The FCC today released a six-item, wireless-heavy tentative agenda for its March 22 meeting that includes an order streamlining its historic and environmental review rules, an order relaxing its consumer signal booster regulations, a second further notice of proposed rulemaking tackling unwanted calls to reassigned numbers, a sixth FNRPM proposing changes to its 4.9 gigahertz band framework, a notice of inquiry examining ways to ensure that 911 calls are routed to the correct call center, and an NPRM proposing streamlining of the reauthorization process for television satellite stations.
The meeting is scheduled to start at 9:30 a.m., one hour earlier than usual, at the request of a Commissioner.
As Commissioner Brendan Carr announced yesterday (TR Daily, Feb. 28), the wireless infrastructure second report and order in WT docket 17-79 would clarify that the deployment of small cells by private parties doesn’t constitute a “federal undertaking” under the National Historic Preservation Act (NHPA) or a “major federal action” under the National Environmental Protection Act (NEPA) (see separate story).

■ Actions to take:
[a] Decide whether each statement agrees with the FCC meeting report, answering yes or no and quoting the deciding words: (i) The meeting is set to begin at 10:30 a.m. (ii) The tentative agenda contains six items. (iii) The start time was changed at a Commissioner's request.
[b] According to the FCC meeting report, in which docket is the wireless infrastructure second report and order?
[c] Continue the FCC meeting report from where it stops.
The listing after this point is separate material, unrelated to the FCC meeting report.

■ Given data:
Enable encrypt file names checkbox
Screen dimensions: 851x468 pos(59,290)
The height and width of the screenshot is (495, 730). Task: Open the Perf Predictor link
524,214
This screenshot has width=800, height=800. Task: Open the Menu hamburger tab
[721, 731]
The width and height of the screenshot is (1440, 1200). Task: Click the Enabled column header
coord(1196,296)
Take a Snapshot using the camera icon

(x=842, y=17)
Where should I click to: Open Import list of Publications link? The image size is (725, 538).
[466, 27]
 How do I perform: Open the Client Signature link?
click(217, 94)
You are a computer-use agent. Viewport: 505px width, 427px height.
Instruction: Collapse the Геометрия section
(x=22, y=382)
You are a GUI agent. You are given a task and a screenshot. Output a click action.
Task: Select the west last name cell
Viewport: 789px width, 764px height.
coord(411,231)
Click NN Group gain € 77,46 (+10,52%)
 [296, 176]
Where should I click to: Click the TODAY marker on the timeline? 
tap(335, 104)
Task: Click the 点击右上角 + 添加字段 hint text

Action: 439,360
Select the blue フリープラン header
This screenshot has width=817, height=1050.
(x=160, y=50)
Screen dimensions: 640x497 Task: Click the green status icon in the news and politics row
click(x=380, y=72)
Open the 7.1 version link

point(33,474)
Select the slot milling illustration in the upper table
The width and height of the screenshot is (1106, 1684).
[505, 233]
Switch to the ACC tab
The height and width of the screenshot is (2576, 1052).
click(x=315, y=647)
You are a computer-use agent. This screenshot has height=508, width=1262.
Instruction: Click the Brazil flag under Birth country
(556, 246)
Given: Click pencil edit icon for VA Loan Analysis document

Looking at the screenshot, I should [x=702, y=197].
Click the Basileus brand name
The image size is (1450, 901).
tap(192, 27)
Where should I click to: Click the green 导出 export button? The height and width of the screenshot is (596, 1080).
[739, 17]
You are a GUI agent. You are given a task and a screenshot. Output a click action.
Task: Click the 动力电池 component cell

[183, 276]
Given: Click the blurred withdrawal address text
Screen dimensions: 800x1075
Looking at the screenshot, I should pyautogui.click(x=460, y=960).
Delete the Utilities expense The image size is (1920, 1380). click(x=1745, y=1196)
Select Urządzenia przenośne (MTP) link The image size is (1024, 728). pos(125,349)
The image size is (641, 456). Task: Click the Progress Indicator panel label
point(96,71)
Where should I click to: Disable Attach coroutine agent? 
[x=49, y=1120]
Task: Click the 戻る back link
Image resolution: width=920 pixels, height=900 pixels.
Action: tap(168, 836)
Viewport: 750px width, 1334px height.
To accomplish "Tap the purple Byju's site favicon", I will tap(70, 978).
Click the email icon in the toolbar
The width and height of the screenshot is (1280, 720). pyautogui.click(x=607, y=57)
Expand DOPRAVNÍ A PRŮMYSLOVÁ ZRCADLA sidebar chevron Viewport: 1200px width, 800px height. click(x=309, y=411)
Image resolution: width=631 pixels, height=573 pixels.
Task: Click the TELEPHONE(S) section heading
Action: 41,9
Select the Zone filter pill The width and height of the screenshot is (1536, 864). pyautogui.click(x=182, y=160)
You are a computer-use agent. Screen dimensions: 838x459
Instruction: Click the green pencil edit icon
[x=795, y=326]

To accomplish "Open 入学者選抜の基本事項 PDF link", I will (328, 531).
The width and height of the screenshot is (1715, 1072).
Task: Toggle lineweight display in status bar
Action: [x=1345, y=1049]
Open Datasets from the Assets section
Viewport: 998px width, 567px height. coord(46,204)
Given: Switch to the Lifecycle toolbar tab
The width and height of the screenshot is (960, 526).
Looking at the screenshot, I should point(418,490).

■ Answers to each task:
[a]
(i) No: "The meeting is scheduled to start at 9:30 a.m."
(ii) Yes: "a six-item, wireless-heavy tentative agenda"
(iii) Yes: "at the request of a Commissioner"

[b] WT docket 17-79.

[c]
It also would remove the requirement that applicants submit environmental assessments (EAs) because a proposed facility is in a floodplain if the facility is at least one foot above the base flood elevation. The order would also clarify the tribal participation process for section 106 reviews under NHPA and establish timeframes for the FCC to act on EAs.
“Most importantly, it would find that the private sector’s deployment of certain small wireless facilities shouldn’t trigger federal historic preservation and environmental reviews,” FCC Chairman Ajit Pai said in a blog posting today. “Red tape like this is not only unnecessary for small cells, but also increases the cost and slows down the deployment of wireless networks.”
The Commission also tentatively plans to consider a second report and order in WT docket 10-4 to remove the personal use restriction for provider-specific consumer signal boosters. A companion second FNPRM seeks comment on ways the FCC can further expand access to consumer signal boosters. The item would follow up on signal booster rules adopted by the FCC in 2013 (TR Daily, Feb. 20, 2013).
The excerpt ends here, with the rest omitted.